Pros and cons of an expert system:

Pros of an expert system:

1. Consistency

Consistency is the main benefit of an expert system. Since it is a computer- based system, all the knowledge or logic are programmed into it. If it meets the same situation, it will make the same decision again and again because the decisions are made based on some rules and logic.

2. Memory

It is one of the most important advantages of an expert system. It has a huge memory to store a large amount of knowledge and there is no chance of memory loss by default.

3. Logic

The logic in an expert system is very clear. In an expert system, all the rules, conditions and their understanding to make a decision is always clear because it is programmed into it.
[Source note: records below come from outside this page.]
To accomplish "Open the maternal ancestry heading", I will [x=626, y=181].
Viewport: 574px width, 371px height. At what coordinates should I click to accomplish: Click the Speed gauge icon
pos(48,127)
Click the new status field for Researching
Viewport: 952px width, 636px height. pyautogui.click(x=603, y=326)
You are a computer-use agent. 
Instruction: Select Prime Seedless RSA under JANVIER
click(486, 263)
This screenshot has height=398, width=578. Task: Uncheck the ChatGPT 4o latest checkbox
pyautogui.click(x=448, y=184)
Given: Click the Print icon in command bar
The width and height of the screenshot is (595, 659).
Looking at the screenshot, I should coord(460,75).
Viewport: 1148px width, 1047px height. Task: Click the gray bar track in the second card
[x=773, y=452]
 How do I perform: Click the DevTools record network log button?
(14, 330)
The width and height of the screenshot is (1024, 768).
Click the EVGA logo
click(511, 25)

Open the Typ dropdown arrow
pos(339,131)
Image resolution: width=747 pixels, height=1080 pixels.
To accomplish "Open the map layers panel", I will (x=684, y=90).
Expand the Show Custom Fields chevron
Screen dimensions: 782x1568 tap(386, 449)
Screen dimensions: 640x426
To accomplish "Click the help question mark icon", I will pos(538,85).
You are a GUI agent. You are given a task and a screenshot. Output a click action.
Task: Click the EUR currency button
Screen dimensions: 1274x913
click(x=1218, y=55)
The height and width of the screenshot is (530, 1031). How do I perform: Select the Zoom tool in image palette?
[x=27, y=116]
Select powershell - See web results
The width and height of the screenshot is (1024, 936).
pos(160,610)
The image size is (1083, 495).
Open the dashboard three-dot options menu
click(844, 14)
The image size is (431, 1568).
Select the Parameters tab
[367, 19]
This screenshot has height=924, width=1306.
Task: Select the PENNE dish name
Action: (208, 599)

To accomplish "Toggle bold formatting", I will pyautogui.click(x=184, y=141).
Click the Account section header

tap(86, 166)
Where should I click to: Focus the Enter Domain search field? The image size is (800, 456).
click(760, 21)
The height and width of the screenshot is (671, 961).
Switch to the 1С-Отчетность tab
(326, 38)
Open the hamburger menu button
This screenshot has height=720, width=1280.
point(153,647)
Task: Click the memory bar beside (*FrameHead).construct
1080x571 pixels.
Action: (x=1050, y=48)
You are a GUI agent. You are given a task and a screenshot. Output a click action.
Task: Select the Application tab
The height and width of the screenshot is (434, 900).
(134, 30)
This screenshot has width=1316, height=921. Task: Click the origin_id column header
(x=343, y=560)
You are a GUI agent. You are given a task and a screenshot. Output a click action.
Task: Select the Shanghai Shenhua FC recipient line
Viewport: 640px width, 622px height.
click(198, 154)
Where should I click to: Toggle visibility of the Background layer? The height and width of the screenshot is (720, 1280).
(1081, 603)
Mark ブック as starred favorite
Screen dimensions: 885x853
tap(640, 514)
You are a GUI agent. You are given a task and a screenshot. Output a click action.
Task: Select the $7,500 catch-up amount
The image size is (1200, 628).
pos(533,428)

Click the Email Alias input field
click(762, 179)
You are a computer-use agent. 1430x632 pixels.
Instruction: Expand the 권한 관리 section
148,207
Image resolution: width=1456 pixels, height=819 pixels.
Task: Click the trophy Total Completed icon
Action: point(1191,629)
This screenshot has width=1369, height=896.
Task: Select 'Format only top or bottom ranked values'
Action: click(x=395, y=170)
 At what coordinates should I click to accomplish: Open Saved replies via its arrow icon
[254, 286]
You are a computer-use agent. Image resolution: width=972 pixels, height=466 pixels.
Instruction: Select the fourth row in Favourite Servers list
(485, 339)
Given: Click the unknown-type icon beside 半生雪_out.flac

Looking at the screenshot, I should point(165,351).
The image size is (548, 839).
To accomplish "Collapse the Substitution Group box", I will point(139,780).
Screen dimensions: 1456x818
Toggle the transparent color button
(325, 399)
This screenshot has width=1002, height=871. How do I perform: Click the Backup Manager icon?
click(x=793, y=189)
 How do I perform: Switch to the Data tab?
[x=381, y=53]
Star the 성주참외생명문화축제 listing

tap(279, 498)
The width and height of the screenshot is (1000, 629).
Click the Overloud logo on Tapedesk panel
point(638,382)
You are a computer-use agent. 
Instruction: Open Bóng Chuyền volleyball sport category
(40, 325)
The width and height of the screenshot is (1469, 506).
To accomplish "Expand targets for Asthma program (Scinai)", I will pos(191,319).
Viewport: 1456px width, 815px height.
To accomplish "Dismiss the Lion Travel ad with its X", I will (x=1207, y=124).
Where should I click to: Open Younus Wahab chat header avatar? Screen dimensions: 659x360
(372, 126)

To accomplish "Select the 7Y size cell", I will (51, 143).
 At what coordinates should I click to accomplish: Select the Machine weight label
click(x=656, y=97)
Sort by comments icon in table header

4. Persistence/Accessibility

The expert systems are always available. They can be accessed anytime i.e 24*7.

5. Availability

The expert systems are available for all at the same time. Multiple users can access or use an expert system simultaneously and get responses from it immediately. (There is no kind of situations like wait or hold on, the system is busy with someone else and you can‟t use or ask any questions to it right now.)

6. Longevity

All of the human experts in the world have a fixed age limit because a human never lives forever. But in case of an expert system, if you can condense all of the knowledge and experience of a human expert in a computer it will be accessible forever.

Cons of an expert system:

1. Data integrity

The expert systems need to be updated manually. So, the expert system all itself doesn‟t learn. That is why data integrity is one of the major disadvantages of an expert system. Since the world we are living is constantly changing, so the system has to be updated manually by some set of programmer or some human experts in that domain.

2. Time & Cost

The time and cost required to buy or set up an expert system are very high. It requires a huge amount of time to acquire the knowledge that is needed to develop an expert system. On the other hand, the knowledge engineers are in small quantity in the industry and very expensive.

3. Specific

The expert systems are generally developed for a specific domain.

4. Emotionless

The human experts have a sort of awareness about the situation that means how they feel, how much effective they are in a situation. But expert systems have no awareness about any situation that they face.

5. Common-sense

Common-sense is the main issue with the expert systems. They can take some dumb decision sometimes because they have to go through by following the rules and regulations by which they are programmed. They can‟t provide a solution for the totally new kind of problem.